[Date Prev][Date Next][Thread Prev][Thread Next][Date Index][Thread Index]
Thu, 01 Nov 2012 14:07:14 +0100
Excerpts from franklin's message of Thu Nov 01 09:37:21 +0100 2012:
> I am trying to read a csv file with about 25M data points. (250,000
> rows, 100 columns). Using MacBook Pro OSX 10.8 with 8GB RAM, 2.3Ghz
> i7. I used csvread('file'). The process has been running for 1.5 days.
> It's currently using 2.5GB ram. The file is 230MB.
Assuming it's all numbers and you are reading them as double,
you need at least 8 bytes for number. If you have 25M numbers, that's
about 200M bytes. Actually, that's what I get:
octave:1> A = zeros(250000,100);
Variables in the current scope:
Attr Name Size Bytes Class
==== ==== ==== ===== =====
A 250000x100 200000000 double
Total is 25000000 elements using 200000000 bytes
I obtain the same if I do a rand matrix instead of zeros.
> This seems too slow. I didn't make a matrix of zeros before running
> the process. Also, now I have about 1GB of RAM left.

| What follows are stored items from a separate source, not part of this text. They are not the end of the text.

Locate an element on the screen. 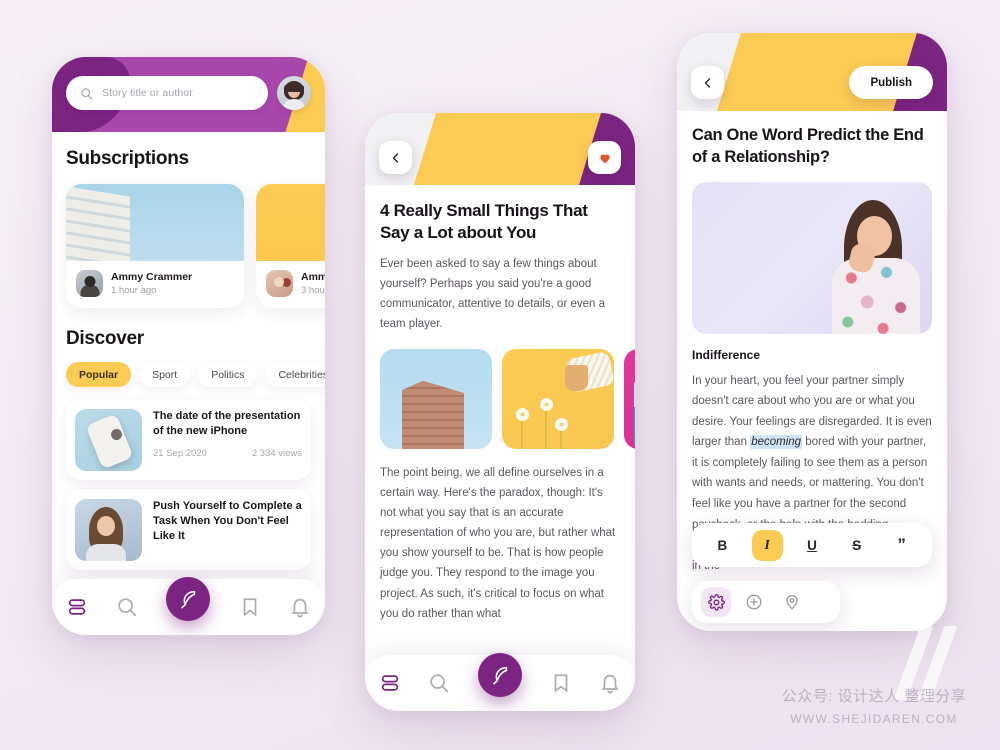 This screenshot has height=750, width=1000. search-input: Story title or author is located at coordinates (167, 93).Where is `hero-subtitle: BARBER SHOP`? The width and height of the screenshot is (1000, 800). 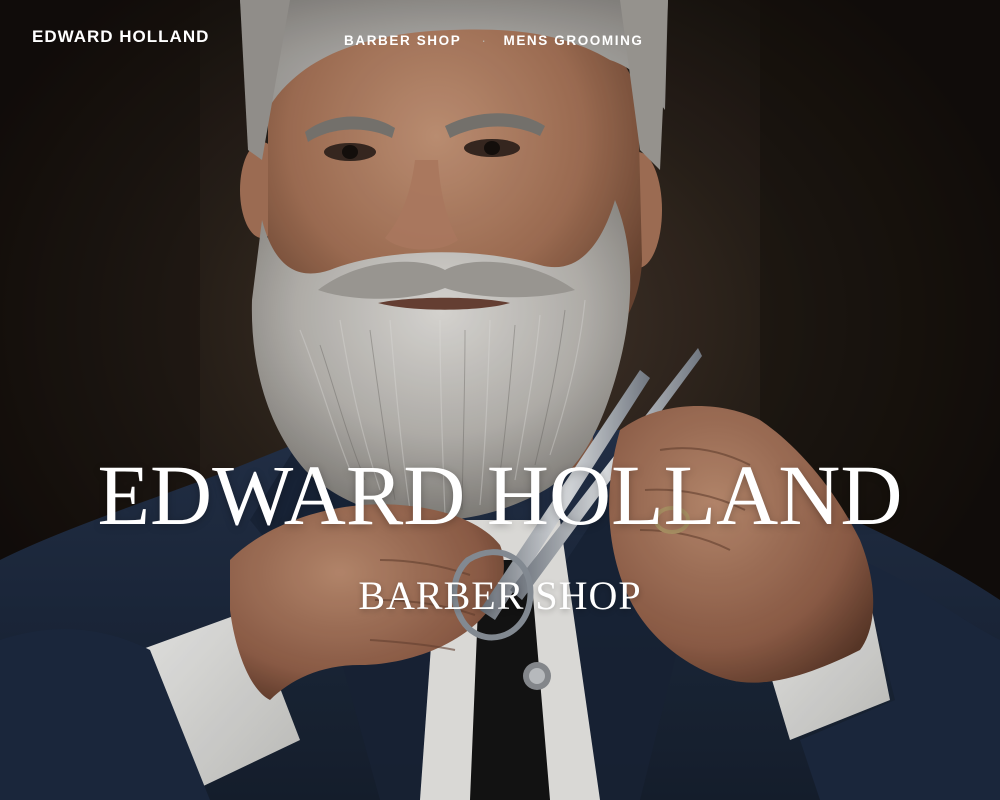 hero-subtitle: BARBER SHOP is located at coordinates (500, 596).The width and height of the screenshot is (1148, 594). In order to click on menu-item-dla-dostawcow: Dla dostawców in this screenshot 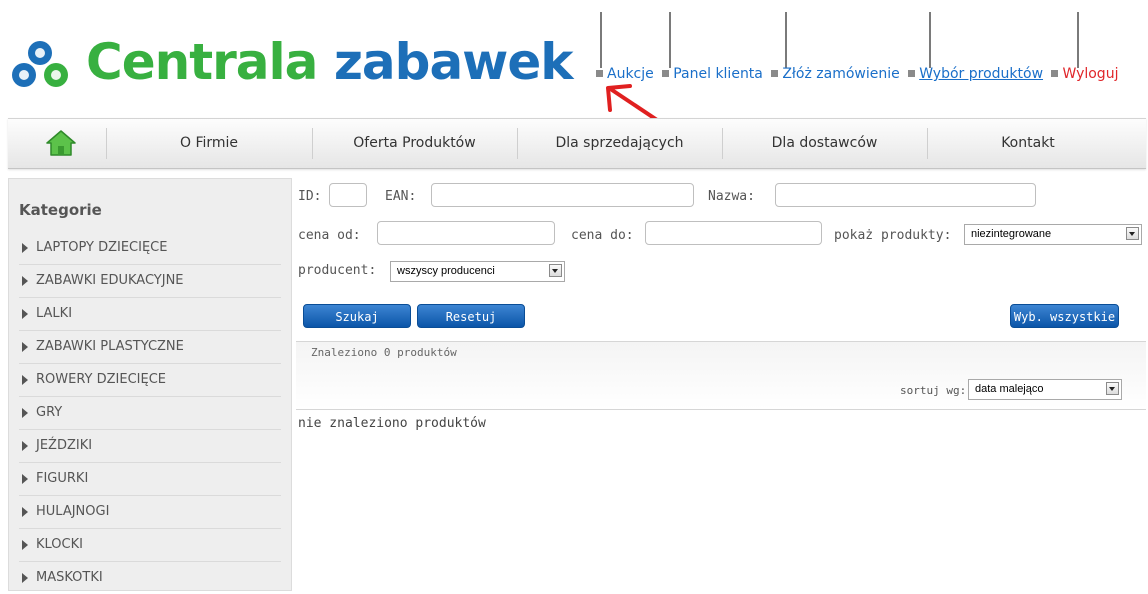, I will do `click(824, 144)`.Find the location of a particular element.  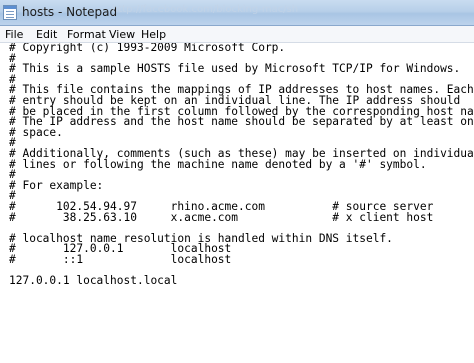

menu-edit: Edit is located at coordinates (46, 34).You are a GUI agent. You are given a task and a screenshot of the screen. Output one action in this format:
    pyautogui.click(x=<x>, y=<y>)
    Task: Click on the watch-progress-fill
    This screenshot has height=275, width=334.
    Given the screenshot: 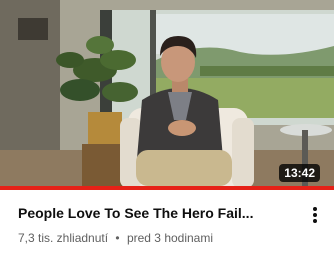 What is the action you would take?
    pyautogui.click(x=167, y=188)
    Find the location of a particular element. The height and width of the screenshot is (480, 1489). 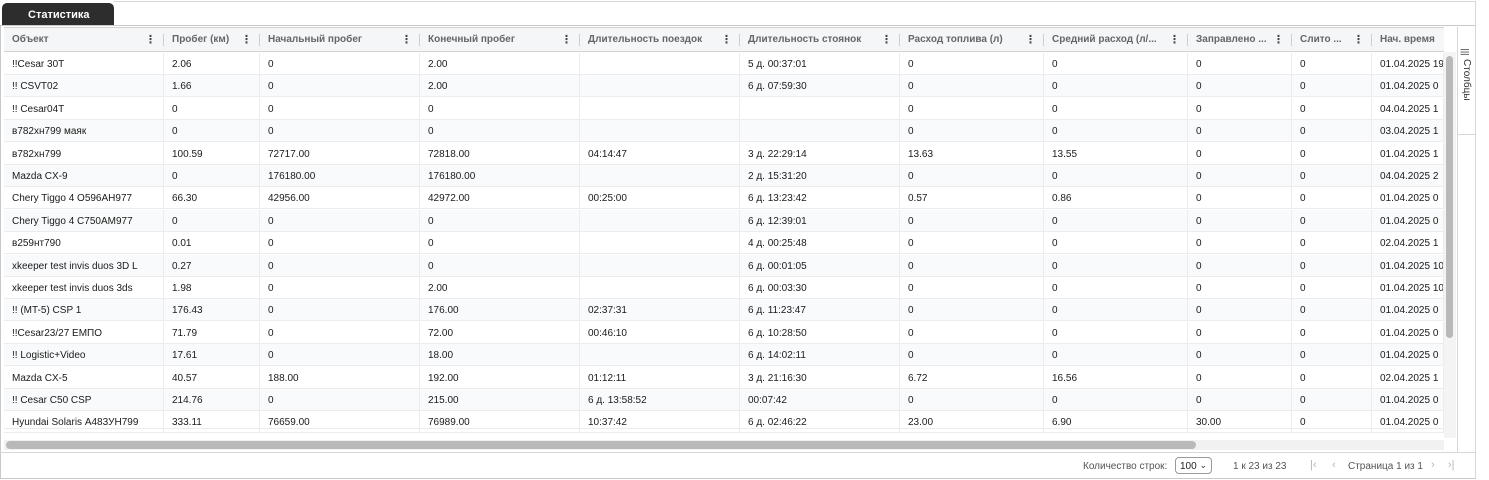

table-row: !! Cesar04T 0 0 0 0 0 0 0 04.04.2025 1 is located at coordinates (724, 108). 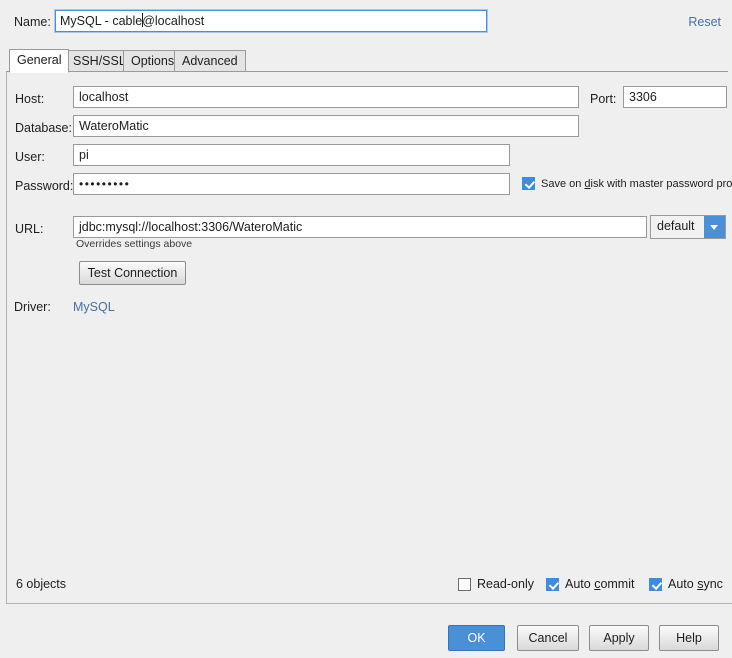 I want to click on driver-link: MySQL, so click(x=94, y=307).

> Can someone give me insight into what's happening? If I interrupt the
> process will it keep the information that is already loaded? Or will I
> lose everything? Should I start quiting other processes to free up ram?
If you have not preallocated the space that is needed to store the 25M
numbers, then the process is going to take forever.
If the file is regular (I guess if it is CSV, it should be), you could
try reading the file at low level, line by line, using fscanf, and
assigning every line to a row in a preallocated matrix of zeros.
This way you don't need to keep the whole text file in memory (I don't
know if csvread does it, just guessing).